Ethische Debatte statt Büroklammer
Zu den aktuellen Aussagen des Verteidigungsministers Thomas de Maizière über die Beschaffung von Kampfdrohen durch die Bundeswehr erklären Omid  Nouripour, Sprecher für Sicherheitspolitik, und Agnieszka Brugger, Sprecherin für Abrüstung:
„Vor der Beschaffung eines jeden neuen Waffensystems muss – besonders in Zeiten knapper Kassen – eine grundsätzliche Debatte über die Notwendigkeit sowie auch die Gefahren des neuen Systems stattfinden. Dafür reicht es nicht aus, in der Manier einer Büroklammer auf technische Daten hinzuweisen. Die ethische Dimension einer solcher Beschaffung muss bei der Debatte im Vordergrund stehen. Der Hinweis des Ministers über die ethische Neutralität von Waffen ist schlicht falsch. Das hat die schreckliche Erfahrung der letzten Jahrzehnte auch mit konventionellen Systemen wie Streumunition oder Anti-Personen-Minen gezeigt.“

Hm. Da zeigt sich schon, dass etwas durcheinander kommt. Ist die ethische Frage nach einem Waffensystem verbunden mit knappen Kassen, also verfügbarem Geld?
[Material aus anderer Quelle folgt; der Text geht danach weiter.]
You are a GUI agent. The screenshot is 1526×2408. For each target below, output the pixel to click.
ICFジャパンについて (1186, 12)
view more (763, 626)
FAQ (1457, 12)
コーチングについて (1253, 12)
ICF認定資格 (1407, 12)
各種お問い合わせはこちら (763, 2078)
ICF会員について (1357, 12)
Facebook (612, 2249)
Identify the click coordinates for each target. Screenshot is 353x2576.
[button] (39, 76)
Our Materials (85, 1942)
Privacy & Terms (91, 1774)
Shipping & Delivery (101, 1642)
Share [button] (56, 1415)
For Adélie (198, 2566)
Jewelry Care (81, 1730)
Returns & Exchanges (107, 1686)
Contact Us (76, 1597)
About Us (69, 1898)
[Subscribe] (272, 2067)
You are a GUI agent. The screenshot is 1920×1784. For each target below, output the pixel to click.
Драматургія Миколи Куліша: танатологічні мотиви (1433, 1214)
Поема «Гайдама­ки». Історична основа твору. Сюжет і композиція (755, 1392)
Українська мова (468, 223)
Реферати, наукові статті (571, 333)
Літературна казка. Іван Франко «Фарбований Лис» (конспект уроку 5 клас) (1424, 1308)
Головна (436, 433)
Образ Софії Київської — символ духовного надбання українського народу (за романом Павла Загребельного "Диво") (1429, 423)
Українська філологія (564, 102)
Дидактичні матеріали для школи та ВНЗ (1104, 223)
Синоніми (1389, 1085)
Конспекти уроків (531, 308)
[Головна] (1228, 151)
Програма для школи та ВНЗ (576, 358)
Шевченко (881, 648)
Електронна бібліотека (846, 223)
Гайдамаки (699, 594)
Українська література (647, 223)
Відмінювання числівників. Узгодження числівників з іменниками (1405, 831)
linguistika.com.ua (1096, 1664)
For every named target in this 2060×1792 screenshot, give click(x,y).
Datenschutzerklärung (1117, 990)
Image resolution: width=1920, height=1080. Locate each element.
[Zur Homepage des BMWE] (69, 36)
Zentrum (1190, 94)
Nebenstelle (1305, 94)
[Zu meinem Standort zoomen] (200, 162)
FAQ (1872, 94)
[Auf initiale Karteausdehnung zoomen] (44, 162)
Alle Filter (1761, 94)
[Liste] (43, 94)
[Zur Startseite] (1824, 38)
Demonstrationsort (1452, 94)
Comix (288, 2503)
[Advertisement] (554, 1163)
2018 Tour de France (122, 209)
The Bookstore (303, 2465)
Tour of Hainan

Natürlich haben aber Nouripour und Brugger recht, wenn sie als Mitglieder des Parlaments, das das Geld für Rüstungsbeschaffungen bewilligt, eine Debatte über die Einführung eines neuen, teuren Waffensystems fordern. Das müsste allerdings vor allem eine Debatte über militärische Notwendigkeit, Effektivität und Effizienz sein.

Denn ebenso wenig wie jede Waffe ethisch neutral ist, ist grundsätzlich die Anschaffung eines jeden neuen Waffensystems eine ethische Frage. Simples Beispiel: wenn die Bundeswehr ein neues Standardgewehr brauchen sollte, wäre das kein Grund für eine ethische Diskussion. Wenn die Luftwaffe plötzlich auf dem Abwurf von Chemiewaffen bestehen sollte, dagegen schon.

Kampfdrohnen, also bewaffnete unbemannte Luftfahrzeuge, scheinen dagegen nur deshalb Gegenstand einer Ethik-Diskussion zu werden, weil diese Systeme vom Verbündeten USA in einer Weise eingesetzt werden, die ethisch und teilweise auch völkerrechtlich umstritten ist. Ich hab’s schon mal gesagt und wiederhole es gerne: Wenn die umstrittenen Angriffe der US-Streitkräfte auf Taliban-Kämpfer in Pakistan mit Jagdbombern geflogen würden, denen Special Forces am Boden mit Laser-Zielgeräten die Bombenziele zuweisen – müsste dann die Bundeswehr eine ethische Diskussion über ihre Jagdbomber und Spezialkräfte beginnen oder gar die Laser-Zielgeräte zum Thema einer Grundsatzdiskussion machen?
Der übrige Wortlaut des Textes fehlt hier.